=== Input data ===

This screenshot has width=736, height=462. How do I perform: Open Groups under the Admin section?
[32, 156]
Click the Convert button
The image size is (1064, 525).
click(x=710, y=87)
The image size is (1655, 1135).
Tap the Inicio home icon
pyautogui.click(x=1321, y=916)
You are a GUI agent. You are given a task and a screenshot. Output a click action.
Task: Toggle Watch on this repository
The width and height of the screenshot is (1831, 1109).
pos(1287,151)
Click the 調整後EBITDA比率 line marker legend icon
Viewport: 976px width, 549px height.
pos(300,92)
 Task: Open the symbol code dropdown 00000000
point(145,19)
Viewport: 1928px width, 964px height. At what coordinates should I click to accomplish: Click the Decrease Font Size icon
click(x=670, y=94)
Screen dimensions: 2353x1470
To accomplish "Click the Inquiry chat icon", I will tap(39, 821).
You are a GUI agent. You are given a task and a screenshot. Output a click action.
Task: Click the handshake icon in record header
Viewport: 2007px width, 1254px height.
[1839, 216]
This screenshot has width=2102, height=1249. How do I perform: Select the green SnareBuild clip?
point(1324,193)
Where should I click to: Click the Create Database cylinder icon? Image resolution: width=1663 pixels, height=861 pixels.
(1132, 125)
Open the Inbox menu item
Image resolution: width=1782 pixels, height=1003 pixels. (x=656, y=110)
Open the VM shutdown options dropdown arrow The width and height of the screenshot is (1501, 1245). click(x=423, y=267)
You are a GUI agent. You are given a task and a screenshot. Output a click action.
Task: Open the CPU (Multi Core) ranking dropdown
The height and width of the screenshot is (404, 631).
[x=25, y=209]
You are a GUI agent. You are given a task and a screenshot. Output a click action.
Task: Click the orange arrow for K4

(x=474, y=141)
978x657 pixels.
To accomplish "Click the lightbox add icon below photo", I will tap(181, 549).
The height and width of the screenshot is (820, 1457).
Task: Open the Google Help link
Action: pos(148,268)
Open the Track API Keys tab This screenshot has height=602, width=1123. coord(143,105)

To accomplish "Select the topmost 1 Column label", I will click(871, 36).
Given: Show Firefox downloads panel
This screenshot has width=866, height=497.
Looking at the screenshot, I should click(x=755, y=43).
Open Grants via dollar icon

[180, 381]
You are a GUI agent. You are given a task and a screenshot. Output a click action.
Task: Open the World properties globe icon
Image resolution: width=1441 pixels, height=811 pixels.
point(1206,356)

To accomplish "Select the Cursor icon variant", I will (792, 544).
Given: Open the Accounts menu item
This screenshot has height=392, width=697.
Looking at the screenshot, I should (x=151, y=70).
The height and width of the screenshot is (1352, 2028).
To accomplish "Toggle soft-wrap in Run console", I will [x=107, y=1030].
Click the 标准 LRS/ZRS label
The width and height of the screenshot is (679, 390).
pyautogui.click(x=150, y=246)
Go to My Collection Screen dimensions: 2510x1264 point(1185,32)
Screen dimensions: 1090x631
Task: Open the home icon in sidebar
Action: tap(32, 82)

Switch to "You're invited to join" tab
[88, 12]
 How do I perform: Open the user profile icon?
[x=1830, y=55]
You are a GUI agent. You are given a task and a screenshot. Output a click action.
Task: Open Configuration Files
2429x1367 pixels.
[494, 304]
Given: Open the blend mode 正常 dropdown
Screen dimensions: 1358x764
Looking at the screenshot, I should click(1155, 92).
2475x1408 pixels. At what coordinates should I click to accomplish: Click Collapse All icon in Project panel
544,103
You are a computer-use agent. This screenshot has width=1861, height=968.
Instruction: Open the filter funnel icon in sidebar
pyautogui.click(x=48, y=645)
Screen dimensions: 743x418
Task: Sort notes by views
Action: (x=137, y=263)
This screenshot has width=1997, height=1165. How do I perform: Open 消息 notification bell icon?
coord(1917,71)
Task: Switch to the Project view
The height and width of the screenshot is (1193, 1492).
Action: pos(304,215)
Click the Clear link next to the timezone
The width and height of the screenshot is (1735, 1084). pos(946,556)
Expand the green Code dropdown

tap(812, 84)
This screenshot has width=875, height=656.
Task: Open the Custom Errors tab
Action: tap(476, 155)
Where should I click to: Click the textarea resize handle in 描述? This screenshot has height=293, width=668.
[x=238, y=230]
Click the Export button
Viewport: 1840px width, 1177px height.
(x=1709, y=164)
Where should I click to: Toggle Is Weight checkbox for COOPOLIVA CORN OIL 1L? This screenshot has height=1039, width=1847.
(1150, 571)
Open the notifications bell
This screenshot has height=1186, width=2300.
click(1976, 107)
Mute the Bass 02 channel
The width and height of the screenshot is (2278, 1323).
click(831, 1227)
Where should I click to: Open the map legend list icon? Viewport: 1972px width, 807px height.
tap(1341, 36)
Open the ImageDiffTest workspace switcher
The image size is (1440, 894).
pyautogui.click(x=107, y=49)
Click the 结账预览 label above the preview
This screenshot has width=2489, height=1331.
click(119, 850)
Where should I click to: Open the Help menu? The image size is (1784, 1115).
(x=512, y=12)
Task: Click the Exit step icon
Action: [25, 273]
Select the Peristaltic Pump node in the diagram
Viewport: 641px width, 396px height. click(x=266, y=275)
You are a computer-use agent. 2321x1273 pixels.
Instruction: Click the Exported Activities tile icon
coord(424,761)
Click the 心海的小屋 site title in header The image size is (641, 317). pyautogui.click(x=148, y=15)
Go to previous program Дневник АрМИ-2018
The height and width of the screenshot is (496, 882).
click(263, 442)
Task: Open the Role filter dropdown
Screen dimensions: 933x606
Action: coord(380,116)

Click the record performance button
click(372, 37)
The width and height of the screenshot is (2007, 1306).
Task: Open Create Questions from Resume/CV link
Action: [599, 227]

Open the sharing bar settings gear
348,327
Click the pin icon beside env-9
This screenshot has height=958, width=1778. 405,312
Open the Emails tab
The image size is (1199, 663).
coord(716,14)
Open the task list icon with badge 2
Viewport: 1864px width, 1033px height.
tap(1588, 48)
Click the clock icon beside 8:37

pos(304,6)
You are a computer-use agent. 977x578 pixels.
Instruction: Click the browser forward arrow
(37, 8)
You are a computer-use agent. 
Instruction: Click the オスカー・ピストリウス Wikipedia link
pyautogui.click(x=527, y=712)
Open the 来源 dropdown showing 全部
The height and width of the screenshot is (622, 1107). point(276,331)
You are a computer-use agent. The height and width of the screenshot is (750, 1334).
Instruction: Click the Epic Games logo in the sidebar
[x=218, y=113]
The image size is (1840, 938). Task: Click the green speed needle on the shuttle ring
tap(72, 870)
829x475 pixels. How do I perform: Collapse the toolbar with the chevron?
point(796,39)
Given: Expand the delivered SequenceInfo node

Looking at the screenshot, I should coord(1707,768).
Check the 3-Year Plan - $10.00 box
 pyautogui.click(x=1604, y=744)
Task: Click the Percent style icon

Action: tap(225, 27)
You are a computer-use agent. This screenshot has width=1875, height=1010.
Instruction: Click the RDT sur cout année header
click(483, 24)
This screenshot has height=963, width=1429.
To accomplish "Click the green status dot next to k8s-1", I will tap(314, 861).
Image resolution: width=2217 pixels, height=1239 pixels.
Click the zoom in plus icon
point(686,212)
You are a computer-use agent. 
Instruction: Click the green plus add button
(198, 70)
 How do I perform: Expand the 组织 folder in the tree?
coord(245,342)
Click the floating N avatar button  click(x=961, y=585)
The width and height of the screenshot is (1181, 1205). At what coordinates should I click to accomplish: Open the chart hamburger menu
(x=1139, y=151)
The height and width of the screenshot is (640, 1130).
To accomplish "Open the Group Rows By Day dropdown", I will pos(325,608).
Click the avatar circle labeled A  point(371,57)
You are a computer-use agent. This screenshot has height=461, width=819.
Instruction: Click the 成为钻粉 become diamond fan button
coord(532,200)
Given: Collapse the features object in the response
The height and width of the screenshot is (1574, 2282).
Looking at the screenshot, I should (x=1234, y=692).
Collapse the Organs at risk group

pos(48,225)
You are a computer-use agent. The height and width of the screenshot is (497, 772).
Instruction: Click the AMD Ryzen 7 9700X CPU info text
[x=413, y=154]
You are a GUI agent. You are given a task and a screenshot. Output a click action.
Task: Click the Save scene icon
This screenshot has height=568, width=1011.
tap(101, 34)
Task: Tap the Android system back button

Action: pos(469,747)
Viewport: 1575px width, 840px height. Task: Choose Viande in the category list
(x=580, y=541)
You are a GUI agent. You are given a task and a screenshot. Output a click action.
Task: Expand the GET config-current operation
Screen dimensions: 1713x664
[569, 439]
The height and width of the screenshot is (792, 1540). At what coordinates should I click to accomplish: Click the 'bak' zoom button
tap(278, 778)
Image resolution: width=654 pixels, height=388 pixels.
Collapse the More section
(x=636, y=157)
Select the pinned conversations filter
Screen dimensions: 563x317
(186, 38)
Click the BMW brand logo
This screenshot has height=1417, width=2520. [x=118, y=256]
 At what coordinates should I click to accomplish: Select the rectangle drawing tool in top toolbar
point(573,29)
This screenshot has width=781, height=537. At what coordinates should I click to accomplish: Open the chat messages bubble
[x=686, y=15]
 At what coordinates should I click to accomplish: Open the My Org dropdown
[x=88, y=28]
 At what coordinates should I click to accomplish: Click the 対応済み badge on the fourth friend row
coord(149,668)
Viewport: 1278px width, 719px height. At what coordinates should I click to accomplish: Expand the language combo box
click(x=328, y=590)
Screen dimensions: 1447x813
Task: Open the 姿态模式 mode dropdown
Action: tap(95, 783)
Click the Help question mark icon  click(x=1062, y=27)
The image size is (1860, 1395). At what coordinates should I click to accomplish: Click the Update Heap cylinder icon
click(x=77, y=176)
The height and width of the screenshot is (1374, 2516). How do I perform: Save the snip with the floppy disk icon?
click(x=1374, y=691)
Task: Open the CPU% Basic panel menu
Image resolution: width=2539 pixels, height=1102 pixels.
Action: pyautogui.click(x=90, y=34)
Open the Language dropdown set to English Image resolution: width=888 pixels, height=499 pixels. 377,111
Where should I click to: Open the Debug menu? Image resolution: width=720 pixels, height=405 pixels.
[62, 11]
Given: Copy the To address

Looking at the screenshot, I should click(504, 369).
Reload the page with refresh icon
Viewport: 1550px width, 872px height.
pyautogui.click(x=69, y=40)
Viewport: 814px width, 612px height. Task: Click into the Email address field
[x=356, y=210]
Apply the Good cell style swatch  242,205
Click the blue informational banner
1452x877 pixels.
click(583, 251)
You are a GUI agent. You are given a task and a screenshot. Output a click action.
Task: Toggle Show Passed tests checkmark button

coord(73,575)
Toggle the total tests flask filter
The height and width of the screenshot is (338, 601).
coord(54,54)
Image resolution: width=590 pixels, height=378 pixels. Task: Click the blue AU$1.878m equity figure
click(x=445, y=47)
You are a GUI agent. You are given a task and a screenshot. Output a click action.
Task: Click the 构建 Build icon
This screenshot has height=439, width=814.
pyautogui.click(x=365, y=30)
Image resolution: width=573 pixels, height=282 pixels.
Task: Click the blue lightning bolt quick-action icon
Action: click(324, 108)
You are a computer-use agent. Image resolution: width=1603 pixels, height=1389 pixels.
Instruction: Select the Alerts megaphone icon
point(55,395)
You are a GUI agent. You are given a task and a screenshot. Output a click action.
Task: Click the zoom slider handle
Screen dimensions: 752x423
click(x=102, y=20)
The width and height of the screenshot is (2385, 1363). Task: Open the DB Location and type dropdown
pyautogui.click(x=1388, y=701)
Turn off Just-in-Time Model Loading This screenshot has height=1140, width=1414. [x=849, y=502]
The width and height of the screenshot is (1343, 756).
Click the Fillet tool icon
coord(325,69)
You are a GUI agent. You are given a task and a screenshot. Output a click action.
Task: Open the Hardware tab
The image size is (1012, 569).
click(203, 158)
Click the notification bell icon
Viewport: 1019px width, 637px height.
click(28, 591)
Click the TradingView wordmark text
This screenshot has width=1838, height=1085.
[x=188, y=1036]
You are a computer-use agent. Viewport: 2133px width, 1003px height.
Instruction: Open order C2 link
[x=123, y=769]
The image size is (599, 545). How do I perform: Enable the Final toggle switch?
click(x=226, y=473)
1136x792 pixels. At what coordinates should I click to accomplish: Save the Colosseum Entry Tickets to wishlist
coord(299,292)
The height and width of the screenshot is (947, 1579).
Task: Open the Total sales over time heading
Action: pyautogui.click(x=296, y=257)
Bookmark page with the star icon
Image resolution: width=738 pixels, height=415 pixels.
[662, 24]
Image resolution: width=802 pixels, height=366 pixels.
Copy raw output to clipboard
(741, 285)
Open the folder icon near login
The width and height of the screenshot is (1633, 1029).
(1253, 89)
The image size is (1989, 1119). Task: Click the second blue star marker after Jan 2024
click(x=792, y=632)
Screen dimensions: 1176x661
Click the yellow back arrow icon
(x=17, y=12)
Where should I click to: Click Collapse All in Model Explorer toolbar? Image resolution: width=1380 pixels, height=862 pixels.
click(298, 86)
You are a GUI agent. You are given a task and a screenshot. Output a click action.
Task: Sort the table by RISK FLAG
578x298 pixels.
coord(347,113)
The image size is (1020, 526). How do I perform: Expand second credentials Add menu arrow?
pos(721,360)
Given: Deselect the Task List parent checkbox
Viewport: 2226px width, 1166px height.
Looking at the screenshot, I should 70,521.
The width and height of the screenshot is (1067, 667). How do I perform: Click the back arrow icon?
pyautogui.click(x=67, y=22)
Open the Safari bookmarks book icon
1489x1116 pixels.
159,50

===

= Try it =
Which lines of the material contain the string "avatar"? List each of them.

= Reply =
Click the floating N avatar button  click(x=961, y=585)
Click the avatar circle labeled A  point(371,57)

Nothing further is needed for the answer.